» DOCUMENT PASSAGE
== Segment start ==

Two days ago, I read Mohan Rakesh's novel 'Na aane wala kal' (the tomorrow which never comes), about the weariness of a school teacher disgusted with the mundane life at school with hypocrite colleagues and whose wife has abandoned him with whom he was anyways not happy. The novel questions the normalcy of the so-called normal life highlighting the burden of existence for those who wouldn't acknowledge it, and the resistance in form of survival issues and internal skepticism for those who realize the misery of this life and want to break from it. The novel has no show of elegance. Written in simple vocabulary and simplistic style without any metaphors, similes, symbolism or other elements, it seems like it was written in running hand. And I guess this is what makes it so poignant. It's just right in your face. Going to the extent of describing the minutest thoughts inside the head without the need for screening any of them, this honest diary entry automatically gets laced with imagery, where you see images of not just the prevalent scene and situation but also of whatever is going on inside the narrator's head. Readers of naturalist fiction like to read a story as if it were true, but in this case, no such effort is required. On the contrary, it's too difficult to discard it as a fictional tale. It's a natural piece written effortlessly. This is what I call authentic. This is what I feel has stemmed from the soul.

Similarly, there are actors like Heath Ledger in 'Dark Knight rises' and Daniel Day Lewis in 'My left foot' who went to extremes in impersonating their character and had their personal life disturbed months after the shoot of the film. The tendency to impress by doing one's best is an inherent tendency in actors, which sometimes becomes almost a desperation. But when someone lets go of all such worries, ambitions for applaud or awards, or the demand posed by the internal self to perform great, when someone doesn't use any method or technique and just performs from his soul, when the actor becomes the character, when the singer becomes the song, when the shayar's emotions at the time of writing the ghazal get personified in the singer, it is then that a true, authentic performance comes up, which thrills, moves, and as I said, touches somewhere deep down.

== Segment end ==

Extend the essay on authenticity in writing and acting, starting right after its last sentence.

» MATERIAL PROVIDED
== Segment start ==

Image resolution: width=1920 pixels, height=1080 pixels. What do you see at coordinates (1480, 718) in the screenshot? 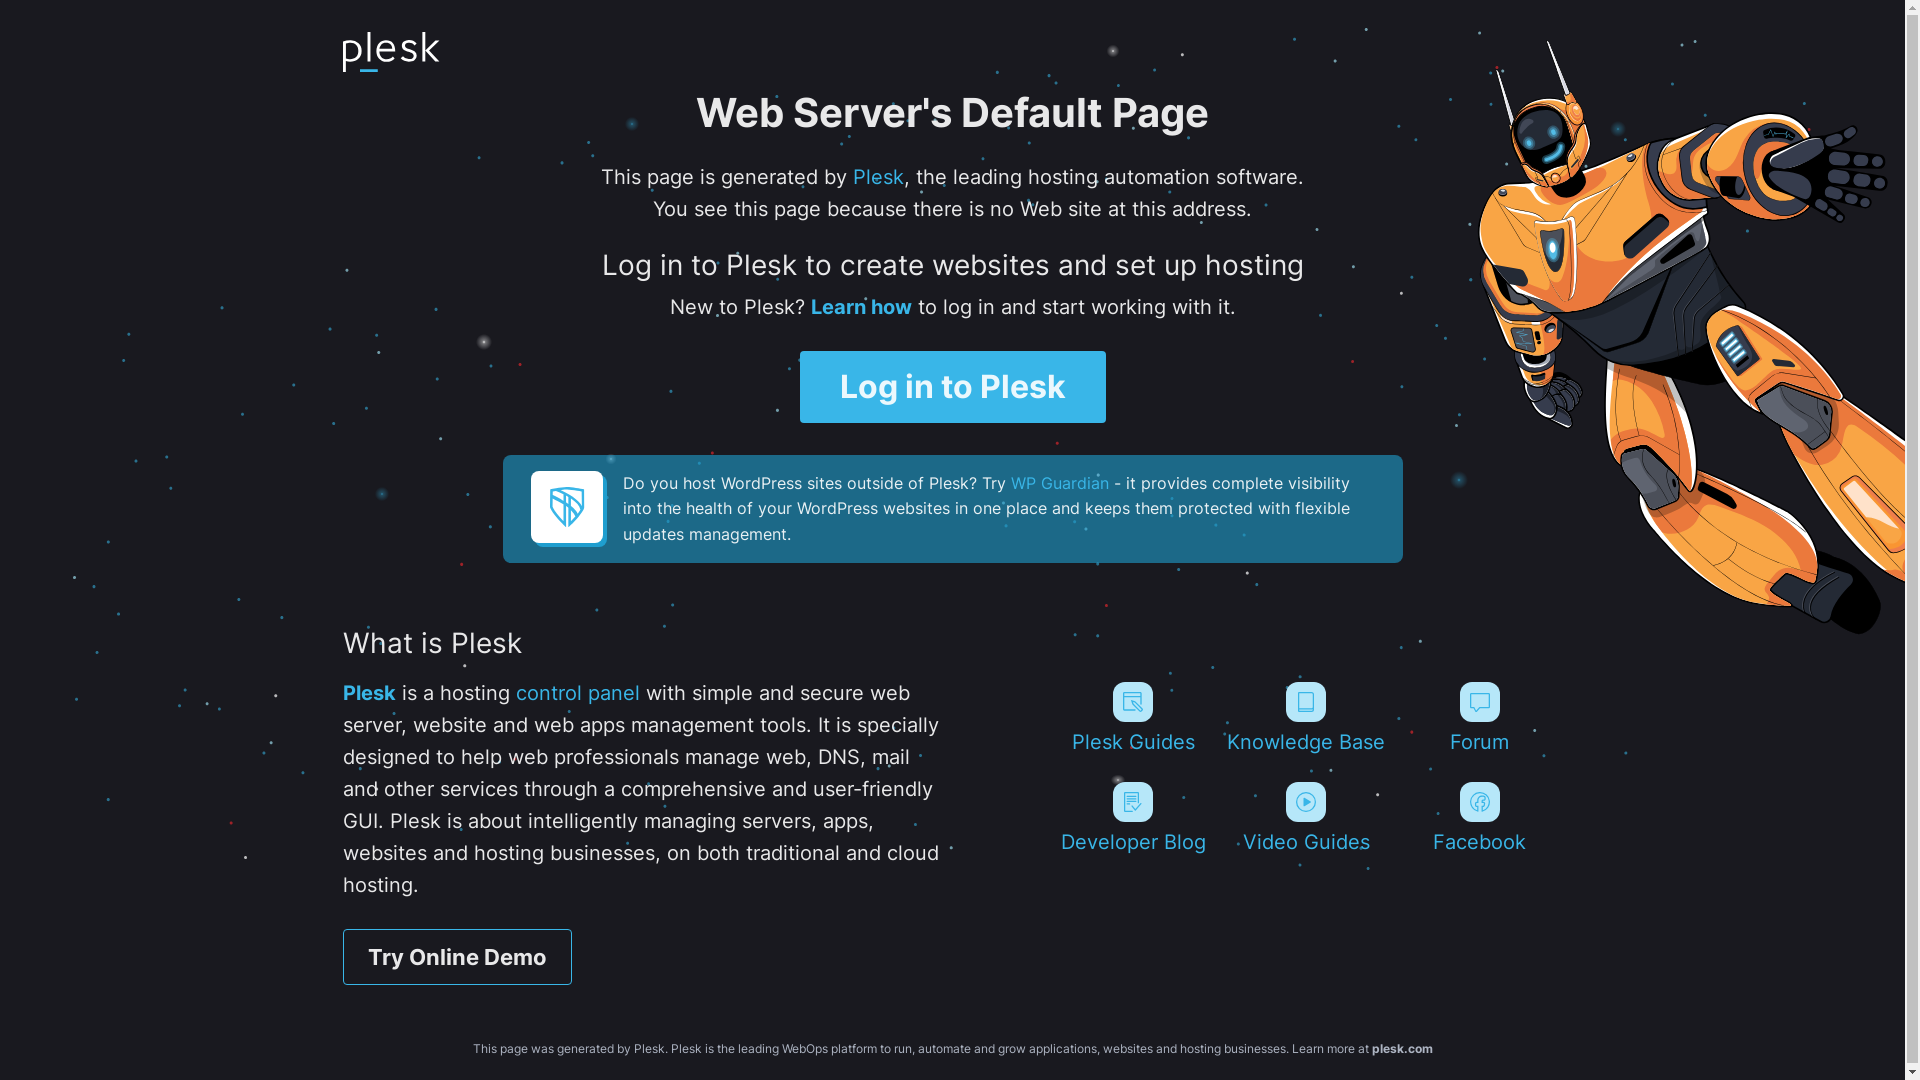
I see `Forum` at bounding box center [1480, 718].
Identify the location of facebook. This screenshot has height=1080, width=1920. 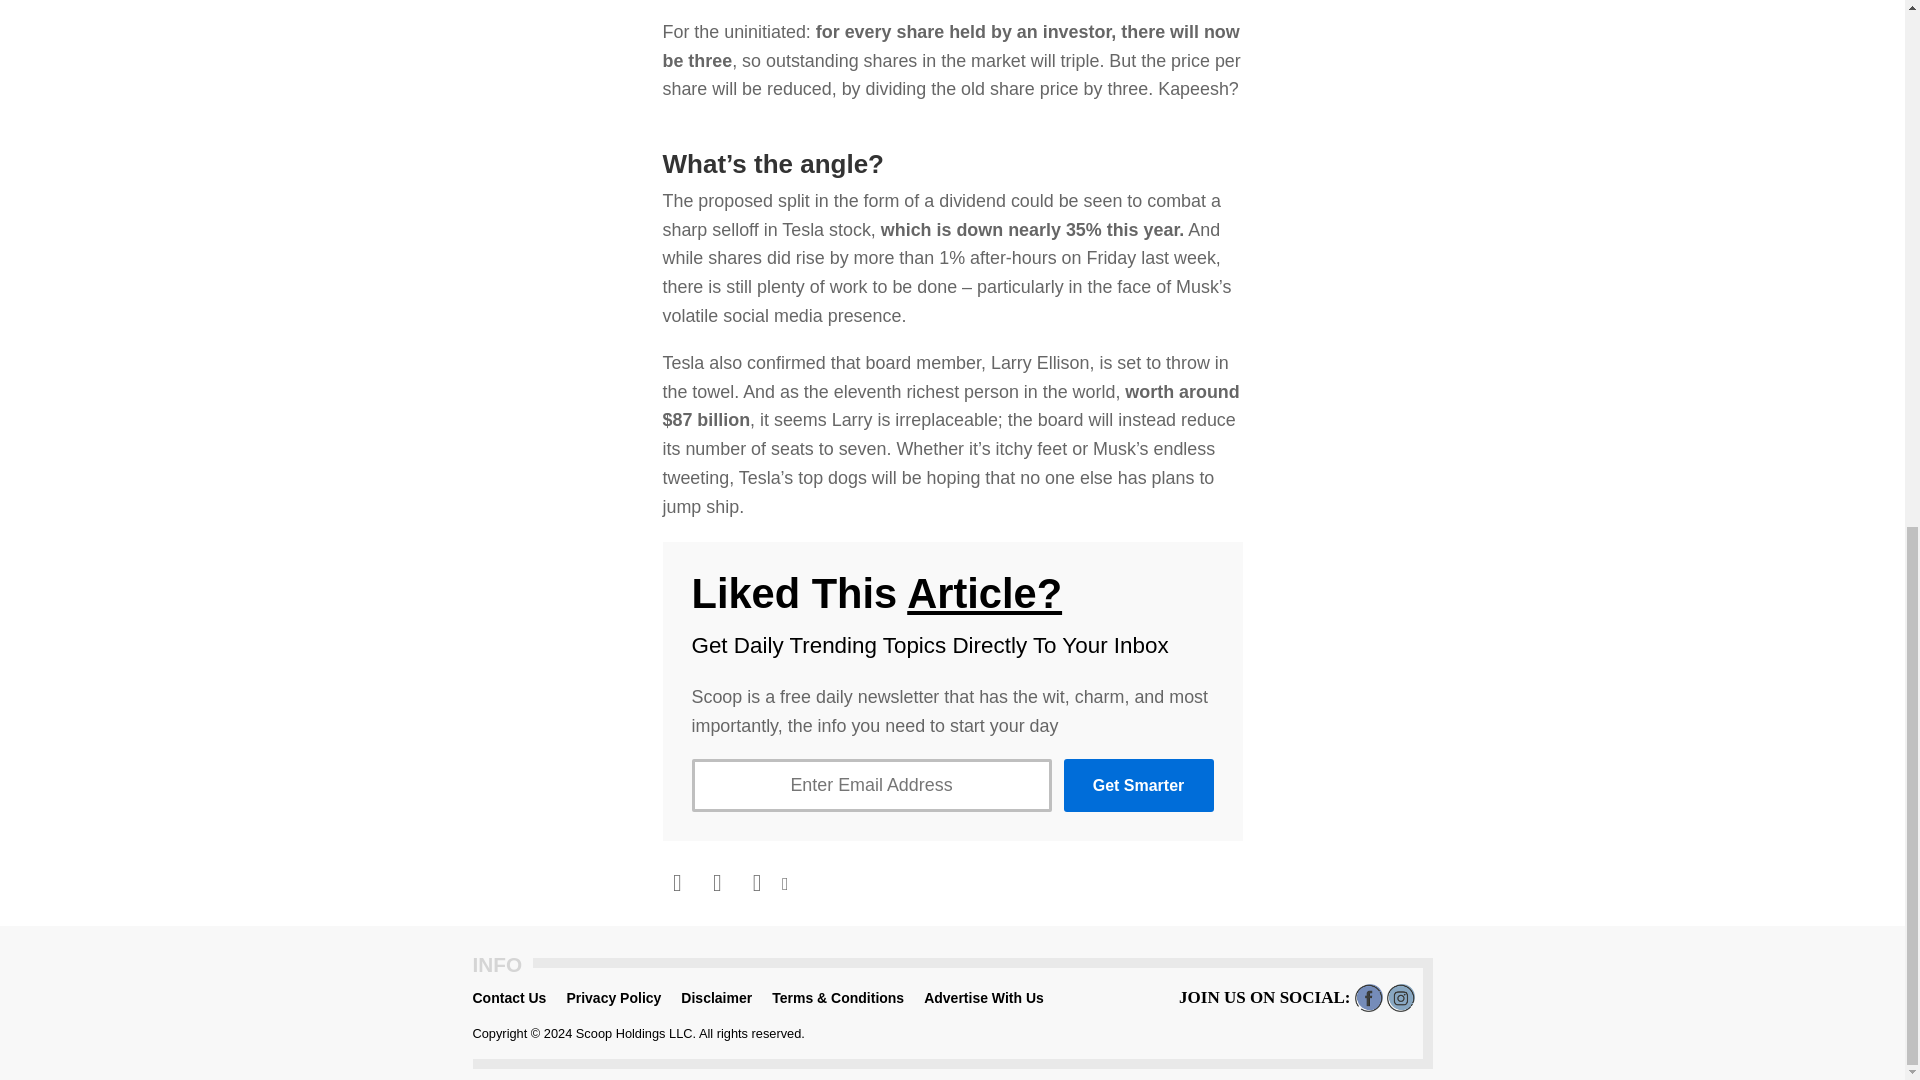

== Segment end ==

» WRITTEN RESPONSE
Doing this is not easy. To be so careless and to just write for what, in my view, is the first cause as well as effect of writing, acting or singing i.e. expression. It's all the more difficult in writing when there is no immediacy, take any amount of re-takes, and you've all the time to keep musing and analyzing your lines.  I haven't achieved that genius, where no one could pinpoint flaws in my writing. Leave alone others, I am myself hardly ever satisfied. So, even speaking from a practical perspective, there is a need for me to fit into the second model, that of the careless authentic poets. But even if there is a whole plot in my head, firstly I keep avoiding or procrastinating from putting it on paper. Then, after a long time, when I start, I scribble the first line. I keep gloating over it for some time. It doesn't sound good enough to be the starting line. So, I slash it, and start with a new line. Again, slashing it and rewriting keeps happening for some time. Finally, I get it and move on. But after writing a paragraph or two, I read it over and dismiss all of it as a futile attempt. It was much simpler in childhood. But now, it's quite difficult. It does happen in poetry that the whole poem comes to me right within five minutes from its origin in my mind from unknown source. But it's a rare phenomenon. And moreover, I disregard many of these poems. I wish I had more respect for them, but they just don't read so good to me. So I neither recite them, nor make a fair draft of the scribbles in running hand. While there are some other poems which keep on going unfinished for months or even years in the hope of finding the right word. Frankly, I don't even clearly know what does 'right' mean in poetry, especially when I am an upholder of free verse. But it just doesn't sound right. With prose which is longer, the problem is all the more bigger.

Well, today I have written this piece. And although I have half a mind to save it as a draft for ever like so many other drafts, yet I think I'll post it today.